Gostava dos U2 no início. Eram ótimos.
Estavam zangados. Agora são apenas uns tipos da pop. Já não sinto nada vindo
deles. Podem falar de pessoas a morrer à fome que já não acredito neles. Alguém
ainda acredita? Sei qual é o poder do sucesso. Experimentei disso, no início é
ótimo: dinheiro, miúdas, bons hotéis… Seduz, mas depois começamos a
esquecer-nos de quem somos.
Quer dizer que os Suicide desistiram
ostensivamente do sucesso?
Começa por ser um estilo de vida
e, de repente, ficamos possuídos, rodeados por pessoas em quem não confiamos.
Sem tempo para estar com os amigos. Agora, reencontrei-me. Não tenciono
regressar lá nunca. Já sei como é. Não quero. Mas gostava de ter o dinheiro,
claro. Vou tocar à Europa, e sinto-me realmente grande (risos). Mas volto a
Nova Iorque, e é como uma lobotomia, lá ninguém liga peva a ninguém. Voltamos
logo ao lugar. O meu filho está a marimbar-se se sou estrela ou não. Levo uma
vida normal. O que me preocupa é o mundo em que ele vive, em que também vivo.

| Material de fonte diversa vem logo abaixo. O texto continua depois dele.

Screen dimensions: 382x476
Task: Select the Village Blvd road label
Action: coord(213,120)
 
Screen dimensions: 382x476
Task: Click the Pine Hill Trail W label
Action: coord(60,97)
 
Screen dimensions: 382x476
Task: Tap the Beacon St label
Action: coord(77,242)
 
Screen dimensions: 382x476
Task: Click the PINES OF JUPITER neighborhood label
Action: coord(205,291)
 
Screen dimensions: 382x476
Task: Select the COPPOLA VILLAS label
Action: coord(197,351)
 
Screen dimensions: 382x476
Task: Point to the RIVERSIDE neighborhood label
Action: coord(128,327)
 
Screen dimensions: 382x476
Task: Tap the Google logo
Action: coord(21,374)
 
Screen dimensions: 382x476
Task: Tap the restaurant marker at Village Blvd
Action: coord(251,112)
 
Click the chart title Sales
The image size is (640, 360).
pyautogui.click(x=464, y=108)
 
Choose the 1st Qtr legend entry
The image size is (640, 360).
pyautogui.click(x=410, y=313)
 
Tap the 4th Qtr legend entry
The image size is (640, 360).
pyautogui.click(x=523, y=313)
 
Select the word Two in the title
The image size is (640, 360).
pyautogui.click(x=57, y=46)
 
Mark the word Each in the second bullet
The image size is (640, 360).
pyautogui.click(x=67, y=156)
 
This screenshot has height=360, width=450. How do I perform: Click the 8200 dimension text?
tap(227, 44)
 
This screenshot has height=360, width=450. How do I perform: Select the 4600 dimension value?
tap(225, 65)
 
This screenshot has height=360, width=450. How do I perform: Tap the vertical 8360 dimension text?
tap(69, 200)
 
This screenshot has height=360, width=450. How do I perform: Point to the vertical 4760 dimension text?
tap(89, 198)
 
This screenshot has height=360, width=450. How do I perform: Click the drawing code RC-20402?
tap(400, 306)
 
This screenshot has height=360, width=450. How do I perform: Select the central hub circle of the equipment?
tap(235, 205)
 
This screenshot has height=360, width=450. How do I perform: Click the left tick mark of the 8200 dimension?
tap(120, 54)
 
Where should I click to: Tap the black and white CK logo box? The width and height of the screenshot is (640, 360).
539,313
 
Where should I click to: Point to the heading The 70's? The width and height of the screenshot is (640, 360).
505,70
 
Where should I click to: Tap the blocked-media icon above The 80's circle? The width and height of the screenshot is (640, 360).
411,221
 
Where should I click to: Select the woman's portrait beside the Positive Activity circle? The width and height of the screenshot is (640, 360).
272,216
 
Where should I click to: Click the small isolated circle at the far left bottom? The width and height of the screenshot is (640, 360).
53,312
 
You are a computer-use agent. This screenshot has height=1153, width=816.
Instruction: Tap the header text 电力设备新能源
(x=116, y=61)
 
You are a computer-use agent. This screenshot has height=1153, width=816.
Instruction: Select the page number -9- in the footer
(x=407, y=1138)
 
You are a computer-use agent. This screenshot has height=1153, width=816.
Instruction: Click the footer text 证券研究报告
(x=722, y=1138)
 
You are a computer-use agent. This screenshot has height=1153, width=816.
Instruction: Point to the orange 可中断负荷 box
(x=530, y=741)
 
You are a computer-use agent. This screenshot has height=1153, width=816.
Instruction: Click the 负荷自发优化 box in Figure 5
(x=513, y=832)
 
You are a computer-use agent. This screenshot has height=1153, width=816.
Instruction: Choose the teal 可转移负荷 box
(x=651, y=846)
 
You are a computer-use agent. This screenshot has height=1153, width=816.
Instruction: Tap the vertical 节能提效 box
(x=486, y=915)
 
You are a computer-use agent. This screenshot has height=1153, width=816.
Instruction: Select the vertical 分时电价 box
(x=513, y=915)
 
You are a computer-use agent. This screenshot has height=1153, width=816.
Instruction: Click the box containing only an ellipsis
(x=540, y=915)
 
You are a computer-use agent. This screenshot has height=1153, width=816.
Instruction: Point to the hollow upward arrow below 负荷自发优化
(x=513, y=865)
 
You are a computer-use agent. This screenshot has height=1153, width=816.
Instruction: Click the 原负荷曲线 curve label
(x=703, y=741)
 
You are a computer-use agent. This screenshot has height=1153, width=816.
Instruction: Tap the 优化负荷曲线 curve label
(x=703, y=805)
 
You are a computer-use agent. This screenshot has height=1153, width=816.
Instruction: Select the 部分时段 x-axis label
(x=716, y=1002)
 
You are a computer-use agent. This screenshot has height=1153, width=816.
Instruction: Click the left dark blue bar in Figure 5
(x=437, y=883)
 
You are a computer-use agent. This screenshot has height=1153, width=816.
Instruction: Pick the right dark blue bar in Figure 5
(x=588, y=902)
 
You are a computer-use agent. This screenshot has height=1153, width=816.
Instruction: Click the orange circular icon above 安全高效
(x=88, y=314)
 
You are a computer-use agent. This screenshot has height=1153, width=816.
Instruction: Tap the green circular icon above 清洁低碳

Quero ter uma vida livre. É por isso que detesto os fundamentalistas: querem
regressar ao séc. XIII. Não quero viver no séc. XIII. O que me preocupa nesta
história do Iraque é a possibilidade de responderem com gás venenoso, bombas
atómicas, águas contaminadas… A América tornou-se o país mais perigoso do
mundo.
“American Supreme” incorpora ritmos de
hip-hop…
Sim, o Martin andou a ouvir muito
material da Tamla Motown, e Thelonius Monk. É uma das razões por que o álbum se
chama “American Supreme”, é sobre os grandes músicos americanos.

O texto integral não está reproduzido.